WEDNESDAY, JANUARY 18, 2023
1-2 pm EST

 

This event will held live on Zoom with an interactive Q&A

 


 

Join us to celebrate the release of Good and Mad: Mainline Protestant Churchwomen, 1920-1980 in a virtual discussion with author, Margaret Bendroth.

In this important new work, Dr. Bendroth, former Executive Director of the Congregational Library & Archives, explores the paradoxes and conflicting loyalties of Protestant churchwomen after the suffrage amendment and before the advent of second wave feminism.

In this “between time,” socially progressive churchwomen, predominantly white but also African American, coastal urbanites as well as salt-of-the-earth southerners and midwesterners, campaigned for human rights and global peace, worked for interracial cooperation, and opened the path to women’s ordination—and chose to do so within churches that denied them equality.

Told with women at the center rather than the periphery, this account explains not just how feminism finally took root in American mainline churches but also why change was so long in coming.

The event is free to all, but registration is required via this link: https://us06web.zoom.us/webinar/register/WN_vTZYIPU_Qa-XSBWBNDWJuw

After registering, you will receive a confirmation email containing information about joining the webinar.

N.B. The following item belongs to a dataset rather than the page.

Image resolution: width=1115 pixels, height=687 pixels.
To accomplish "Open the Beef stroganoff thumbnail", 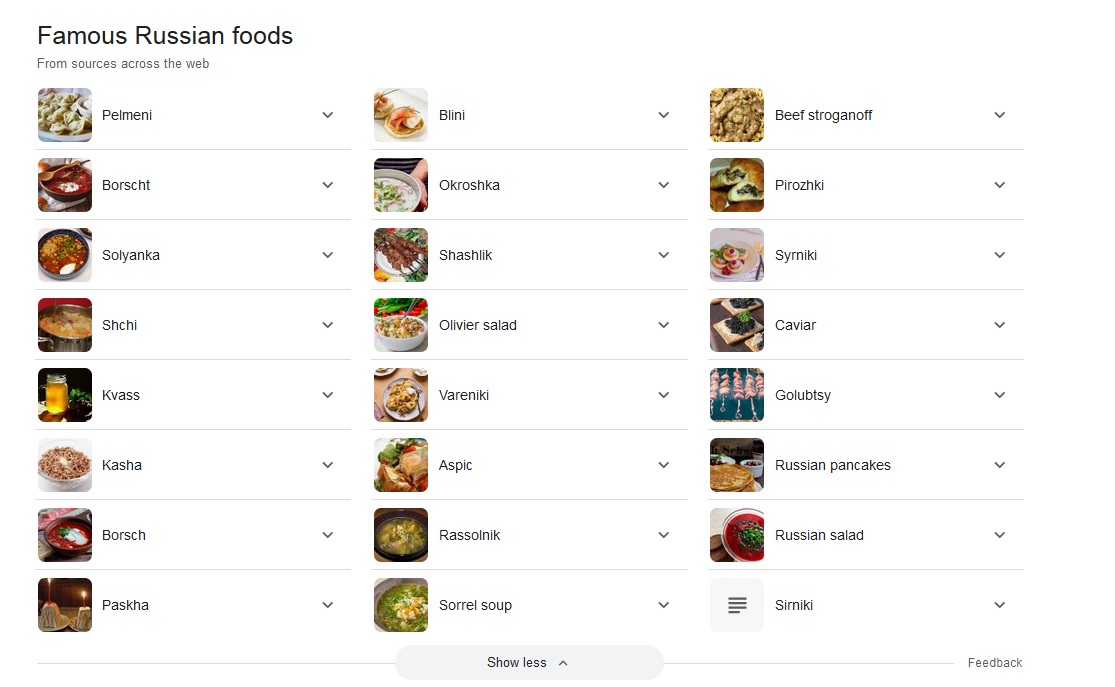I will click(x=737, y=115).
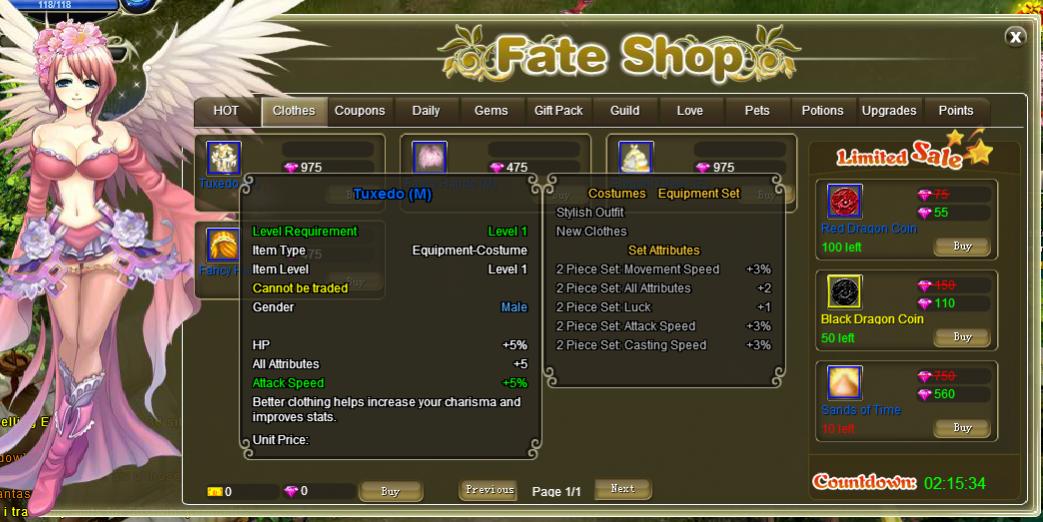
Task: Click the pink gem currency icon at bottom
Action: point(291,491)

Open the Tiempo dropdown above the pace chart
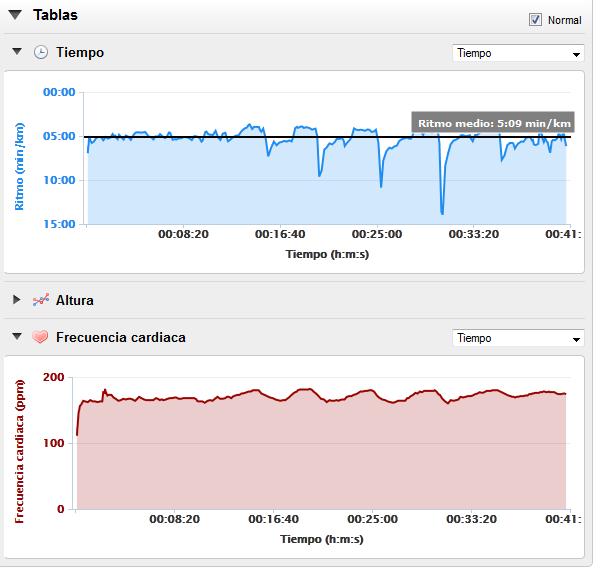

For more information, please email info@14beacon.org.


SPEAKER BIO

Margaret Lamberts Bendroth, former Executive Director of the Congregational Library & Archives, is a respected historian, author, and lecturer. In addition to being a past President of the American Society of Church Historians, she is the author of several books, including Fundamentalism and Gender, 1875 to the Present (Yale, 1993) and Fundamentalists and the City: Conflict and Division in Boston’s Churches, 1885 to 1950 (Oxford, 2005). Peggy has co-edited several other volumes, including Women and Twentieth-Century Protestantism (Illinois, 2002), with Virginia Brereton. Her more recent books include The Spiritual Practice of Remembering (Eerdmans, 2013) and The Last Puritans: Mainline Protestants and the Power of the Past (UNC, 2015).